Our office is able to assist you with your consent letter by signing as a witness.
A consent letter is not a legal requirement in Canada, but it can simplify travel for Canadian children, as it may be requested by immigration authorities when entering or leaving a foreign country or by Canadian officials when re-entering Canada. The letter demonstrates that Canadian children have permission to travel abroad from parents or guardians who are not accompanying them.
We recommend that you talk to a lawyer about the legal issues that apply to you and your children’s unique situation, particularly if your parenting arrangement has special terms governing international travel. Carrying a consent letter does not guarantee that children will be allowed to enter or leave a country, as every country has its own entry and exit requirements.
We also recommend that the letter be signed by both parents/guardians, regardless of whether they are travelling with the child or not.

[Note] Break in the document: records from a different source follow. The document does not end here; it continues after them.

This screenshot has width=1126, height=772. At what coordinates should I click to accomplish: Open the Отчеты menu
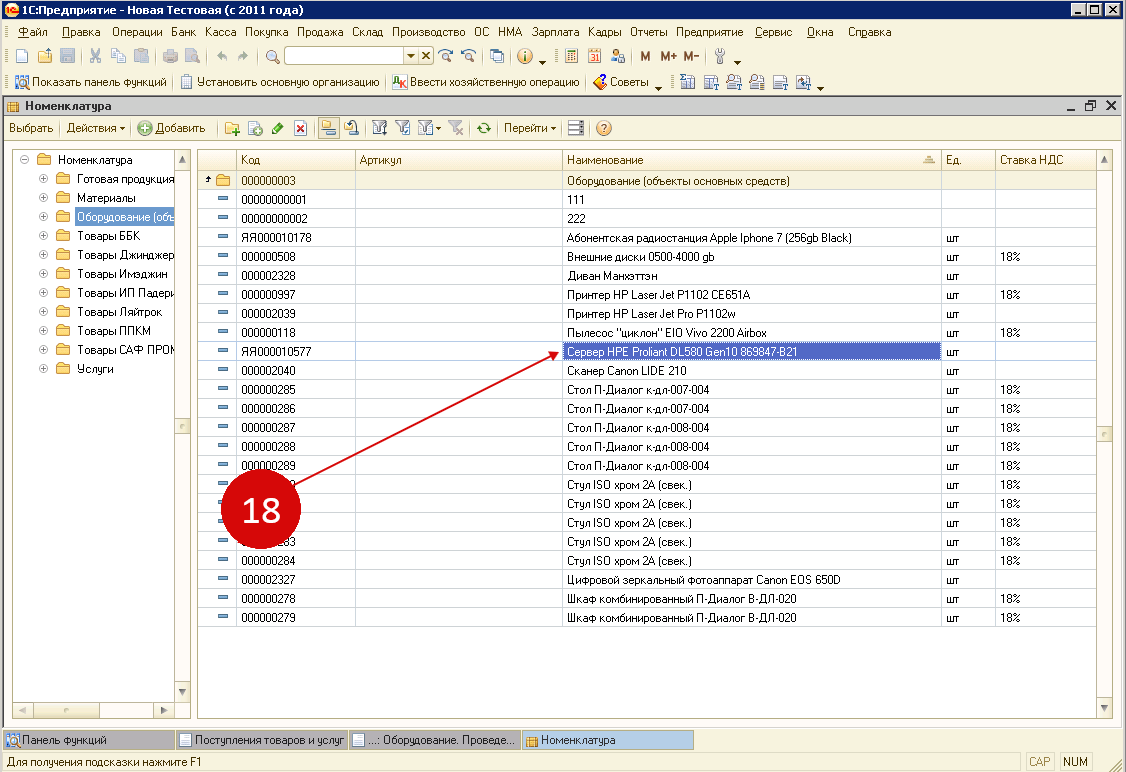pyautogui.click(x=648, y=32)
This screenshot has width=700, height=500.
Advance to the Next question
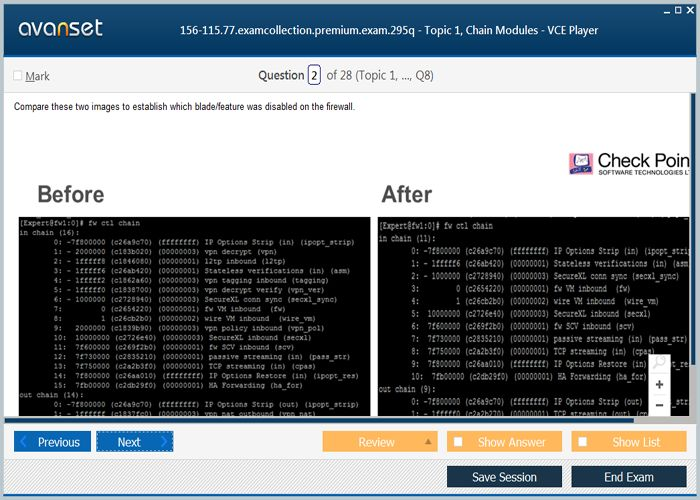pos(134,442)
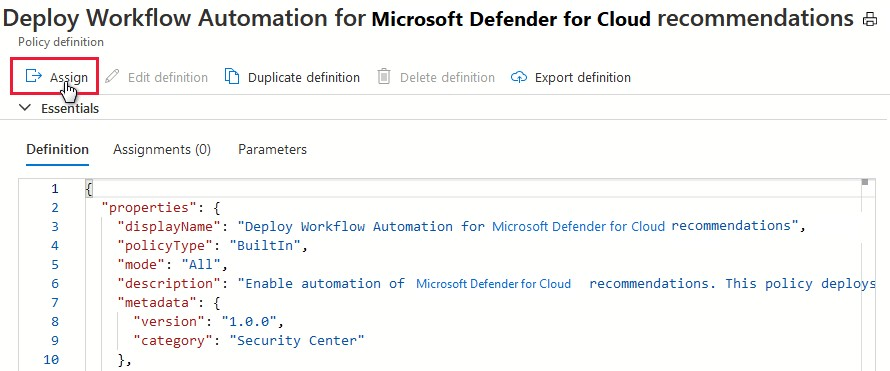Viewport: 890px width, 371px height.
Task: Click the Assign button text
Action: 69,77
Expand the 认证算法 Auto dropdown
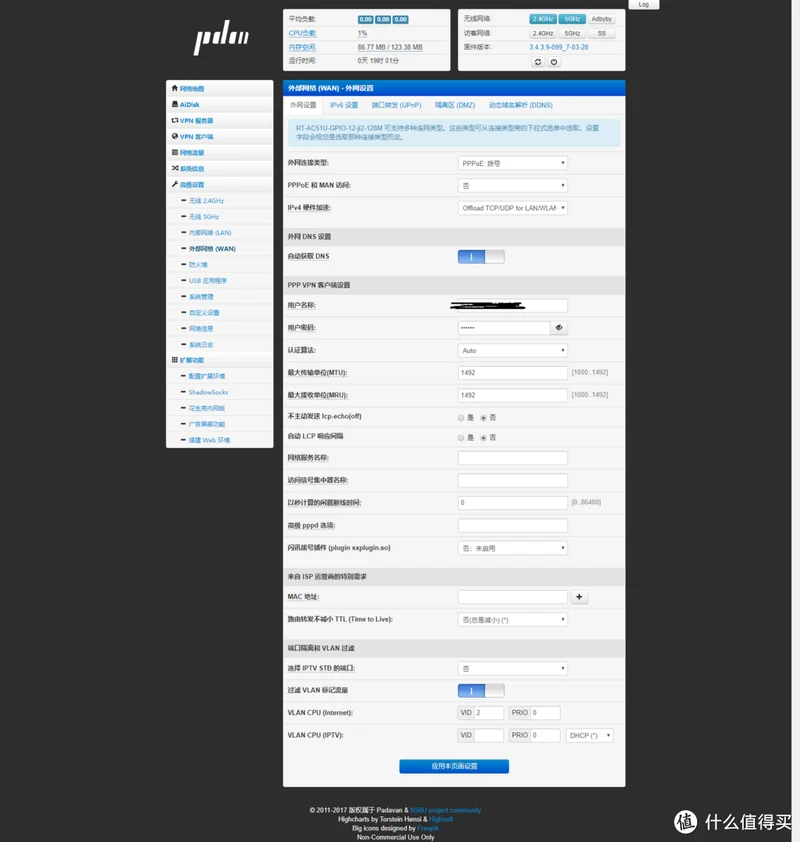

You may have your letter witnessed by our staff or by anyone aged 18 or older. You may also choose to sign your letter in front of someone who has the authority to administer an oath or solemn declaration. Please note that our office is not authorized to administer an oath and is only able to sign as a witness.
A travel consent letter does not guarantee acceptance into a foreign country. You can learn more information about travel consent forms on the Global Affairs website. For additional information about entry and exit requirements for Canadian children travelling alone, with only one parent or with another accompanying person, see our Country travel advice and advisories or contact the nearest embassy or consulate of the destination country.